Still she stood unmoved by my pleas. "If that is the only way to be free, then so be it. I will not give up until all the Valkyries are dead and the seals to Kurnugia have been completely removed so that everyone can be free."
"There is no other way, then," I said simply. "You and the earth cannot coexist." The whole time we had been talking, I had been palming the spear inside my jacket, so it would be ready at a moment's notice.
She tilted her head then, and I struck. She tried to stop me, but it didn't matter where I stuck the weapon as long as the tip pierced her skin. She howled and her eyes flashed black, and that was the last thing that I remembered.
EIGHTY-EIGHT
The air smelled of pine needles and earth, and the rain felt cold as it landed on my face. My back ached terribly, but it was the dull throbbing in my head that made it hard for me to open my eyes.

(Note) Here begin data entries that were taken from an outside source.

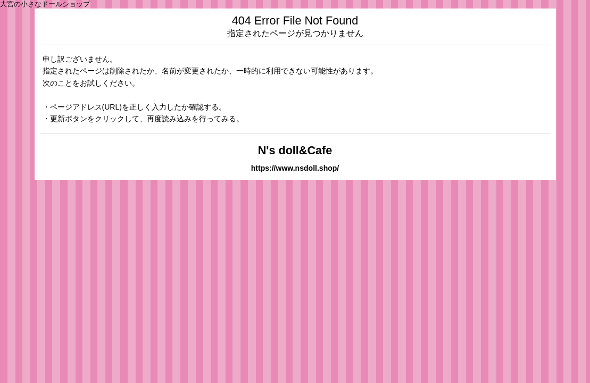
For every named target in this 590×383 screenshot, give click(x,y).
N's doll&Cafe (295, 150)
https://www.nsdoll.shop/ (295, 168)
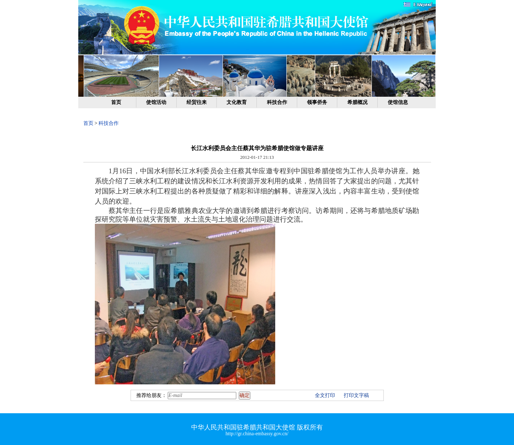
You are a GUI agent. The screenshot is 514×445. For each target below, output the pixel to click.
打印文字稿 (356, 395)
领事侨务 (317, 102)
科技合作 (277, 102)
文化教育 (237, 102)
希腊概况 (357, 102)
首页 (116, 102)
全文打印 (325, 395)
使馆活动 (156, 102)
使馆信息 (398, 102)
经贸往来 (196, 102)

When I finally managed to open them, I was staring up at a forest. Trees towering over me, their branches covered in thick needles, with only the smallest gaps through the canopy where I could see the overcast sky.
Then someone stepped in front of me, blocking the dim light, and the rain falling on my face blurred my vision, so I couldn't see who it was--only a shadow standing over me.
I knew I should be afraid, but I felt strangely at peace and resigned to whatever happened next. Like a part deep inside me had always known that it would come to this, that this would be how it ended.